AIM OF THE EXERCISE ▸ Transcribe, verbatim, every line from the start of the entries through the line that contains "okupación (291, 2303)"; include both boundary lines and omit all others.

DATA SECTION ▸
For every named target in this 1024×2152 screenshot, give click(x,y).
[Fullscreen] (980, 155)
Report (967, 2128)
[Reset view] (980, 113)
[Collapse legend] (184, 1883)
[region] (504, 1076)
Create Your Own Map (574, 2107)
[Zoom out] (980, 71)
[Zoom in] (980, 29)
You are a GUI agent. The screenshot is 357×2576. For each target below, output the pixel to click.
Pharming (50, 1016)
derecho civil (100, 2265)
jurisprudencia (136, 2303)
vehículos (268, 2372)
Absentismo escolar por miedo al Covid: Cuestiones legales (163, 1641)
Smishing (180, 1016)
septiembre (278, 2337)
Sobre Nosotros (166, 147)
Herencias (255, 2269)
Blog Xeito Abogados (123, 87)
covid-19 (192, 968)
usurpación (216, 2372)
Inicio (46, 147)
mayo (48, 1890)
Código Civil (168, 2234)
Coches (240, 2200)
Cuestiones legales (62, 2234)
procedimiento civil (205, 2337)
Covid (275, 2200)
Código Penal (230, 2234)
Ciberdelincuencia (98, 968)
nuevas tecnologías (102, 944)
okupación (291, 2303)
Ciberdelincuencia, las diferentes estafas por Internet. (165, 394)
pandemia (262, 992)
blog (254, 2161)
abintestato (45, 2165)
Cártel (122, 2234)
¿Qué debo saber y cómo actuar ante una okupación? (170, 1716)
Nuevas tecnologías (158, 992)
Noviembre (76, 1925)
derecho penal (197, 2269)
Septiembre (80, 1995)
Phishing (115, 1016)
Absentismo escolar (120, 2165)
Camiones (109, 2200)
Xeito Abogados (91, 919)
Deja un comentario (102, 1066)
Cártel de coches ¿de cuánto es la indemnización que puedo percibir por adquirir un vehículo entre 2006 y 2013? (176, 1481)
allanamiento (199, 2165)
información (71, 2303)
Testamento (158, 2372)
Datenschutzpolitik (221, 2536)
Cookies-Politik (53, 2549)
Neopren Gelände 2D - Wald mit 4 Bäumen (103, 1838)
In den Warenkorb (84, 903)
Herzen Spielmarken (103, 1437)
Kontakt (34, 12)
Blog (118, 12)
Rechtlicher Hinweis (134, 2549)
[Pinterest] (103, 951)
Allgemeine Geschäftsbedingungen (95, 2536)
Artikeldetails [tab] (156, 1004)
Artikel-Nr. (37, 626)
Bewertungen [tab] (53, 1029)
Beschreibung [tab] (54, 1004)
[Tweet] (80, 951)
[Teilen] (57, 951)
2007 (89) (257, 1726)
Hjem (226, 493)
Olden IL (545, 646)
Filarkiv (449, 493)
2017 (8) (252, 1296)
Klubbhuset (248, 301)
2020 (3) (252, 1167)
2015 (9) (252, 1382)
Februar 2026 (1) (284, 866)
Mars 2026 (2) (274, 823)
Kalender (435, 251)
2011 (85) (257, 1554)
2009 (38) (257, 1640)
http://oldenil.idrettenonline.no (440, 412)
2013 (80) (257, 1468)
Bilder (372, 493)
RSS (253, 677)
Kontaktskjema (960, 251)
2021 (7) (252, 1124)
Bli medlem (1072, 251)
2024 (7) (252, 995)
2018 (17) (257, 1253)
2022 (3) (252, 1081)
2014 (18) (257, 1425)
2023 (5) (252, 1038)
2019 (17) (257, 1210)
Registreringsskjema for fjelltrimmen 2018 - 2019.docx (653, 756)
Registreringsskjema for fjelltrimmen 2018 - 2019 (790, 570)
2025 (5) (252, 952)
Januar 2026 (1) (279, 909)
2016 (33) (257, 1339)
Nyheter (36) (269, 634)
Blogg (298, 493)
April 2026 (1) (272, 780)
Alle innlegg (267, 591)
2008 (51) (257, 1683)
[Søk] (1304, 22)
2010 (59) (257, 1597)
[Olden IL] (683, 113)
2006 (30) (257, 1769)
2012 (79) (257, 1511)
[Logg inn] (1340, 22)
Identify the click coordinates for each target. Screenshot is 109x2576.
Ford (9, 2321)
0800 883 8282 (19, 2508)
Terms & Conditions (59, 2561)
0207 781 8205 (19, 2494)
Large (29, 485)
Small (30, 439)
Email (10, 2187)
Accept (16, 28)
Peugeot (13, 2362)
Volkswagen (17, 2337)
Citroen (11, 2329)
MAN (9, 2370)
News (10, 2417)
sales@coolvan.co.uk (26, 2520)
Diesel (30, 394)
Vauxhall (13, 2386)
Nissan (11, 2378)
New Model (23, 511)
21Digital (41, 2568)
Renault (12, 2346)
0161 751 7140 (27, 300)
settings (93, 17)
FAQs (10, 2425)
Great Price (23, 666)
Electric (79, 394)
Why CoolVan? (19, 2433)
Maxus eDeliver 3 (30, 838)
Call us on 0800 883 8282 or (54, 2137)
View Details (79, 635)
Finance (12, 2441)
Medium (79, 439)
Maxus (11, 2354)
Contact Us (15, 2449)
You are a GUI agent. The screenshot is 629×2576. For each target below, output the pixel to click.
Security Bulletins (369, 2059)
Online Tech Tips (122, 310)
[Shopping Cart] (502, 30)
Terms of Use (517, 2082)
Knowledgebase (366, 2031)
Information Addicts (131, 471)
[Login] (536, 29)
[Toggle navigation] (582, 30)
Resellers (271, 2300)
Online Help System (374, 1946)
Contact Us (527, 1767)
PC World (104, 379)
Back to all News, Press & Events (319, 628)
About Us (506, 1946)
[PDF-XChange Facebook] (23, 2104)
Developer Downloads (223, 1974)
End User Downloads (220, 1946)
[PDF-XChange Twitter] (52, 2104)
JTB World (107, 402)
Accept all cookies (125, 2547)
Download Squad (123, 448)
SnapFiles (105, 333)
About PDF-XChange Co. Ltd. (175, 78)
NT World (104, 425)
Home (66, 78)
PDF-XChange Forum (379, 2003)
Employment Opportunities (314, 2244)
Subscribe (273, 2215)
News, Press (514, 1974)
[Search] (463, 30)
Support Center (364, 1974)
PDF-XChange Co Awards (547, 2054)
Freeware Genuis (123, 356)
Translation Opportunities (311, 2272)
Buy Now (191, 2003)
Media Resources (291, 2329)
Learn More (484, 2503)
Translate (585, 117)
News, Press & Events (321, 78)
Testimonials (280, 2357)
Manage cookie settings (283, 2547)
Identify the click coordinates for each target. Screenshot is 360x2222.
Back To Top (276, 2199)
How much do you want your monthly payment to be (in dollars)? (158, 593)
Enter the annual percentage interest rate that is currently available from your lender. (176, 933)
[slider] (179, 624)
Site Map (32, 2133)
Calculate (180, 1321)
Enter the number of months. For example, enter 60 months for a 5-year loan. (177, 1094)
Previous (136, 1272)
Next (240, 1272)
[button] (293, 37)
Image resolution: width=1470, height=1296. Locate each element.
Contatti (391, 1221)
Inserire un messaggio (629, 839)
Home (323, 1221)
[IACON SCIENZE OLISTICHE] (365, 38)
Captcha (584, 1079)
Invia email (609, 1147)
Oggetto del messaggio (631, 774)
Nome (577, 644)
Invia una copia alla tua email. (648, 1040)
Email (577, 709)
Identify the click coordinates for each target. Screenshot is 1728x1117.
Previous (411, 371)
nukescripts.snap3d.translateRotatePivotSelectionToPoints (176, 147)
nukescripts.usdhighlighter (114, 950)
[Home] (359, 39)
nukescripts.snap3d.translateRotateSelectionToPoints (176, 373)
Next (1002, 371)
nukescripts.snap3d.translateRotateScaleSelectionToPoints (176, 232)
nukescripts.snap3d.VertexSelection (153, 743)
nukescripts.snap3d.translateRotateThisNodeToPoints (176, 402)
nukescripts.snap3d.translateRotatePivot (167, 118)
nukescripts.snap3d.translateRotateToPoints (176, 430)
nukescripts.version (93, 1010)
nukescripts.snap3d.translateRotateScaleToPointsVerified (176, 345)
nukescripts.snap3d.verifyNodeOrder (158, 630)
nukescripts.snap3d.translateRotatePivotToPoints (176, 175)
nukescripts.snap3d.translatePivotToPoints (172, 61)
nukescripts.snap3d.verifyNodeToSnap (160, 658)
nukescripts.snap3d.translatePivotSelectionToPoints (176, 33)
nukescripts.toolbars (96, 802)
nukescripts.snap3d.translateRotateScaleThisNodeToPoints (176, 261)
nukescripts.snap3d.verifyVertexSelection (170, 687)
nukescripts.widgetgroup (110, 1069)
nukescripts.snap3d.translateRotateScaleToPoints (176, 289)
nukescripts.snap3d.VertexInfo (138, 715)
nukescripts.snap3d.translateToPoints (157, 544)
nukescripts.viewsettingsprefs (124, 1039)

YOUR SOLUTION ▸
For every named target in this 1024×2152 screenshot, give click(x,y).
[Fullscreen] (980, 155)
Report (967, 2128)
[Reset view] (980, 113)
[Collapse legend] (184, 1883)
[region] (504, 1076)
Create Your Own Map (574, 2107)
[Zoom out] (980, 71)
[Zoom in] (980, 29)
You are a GUI agent. The screenshot is 357×2576. For each target below, output the pixel to click.
Pharming (50, 1016)
derecho civil (100, 2265)
jurisprudencia (136, 2303)
vehículos (268, 2372)
Absentismo escolar por miedo al Covid: Cuestiones legales (163, 1641)
Smishing (180, 1016)
septiembre (278, 2337)
Sobre Nosotros (166, 147)
Herencias (255, 2269)
Blog Xeito Abogados (123, 87)
covid-19 (192, 968)
usurpación (216, 2372)
Inicio (46, 147)
mayo (48, 1890)
Código Civil (168, 2234)
Coches (240, 2200)
Cuestiones legales (62, 2234)
procedimiento civil (205, 2337)
Covid (275, 2200)
Código Penal (230, 2234)
Ciberdelincuencia (98, 968)
nuevas tecnologías (102, 944)
okupación (291, 2303)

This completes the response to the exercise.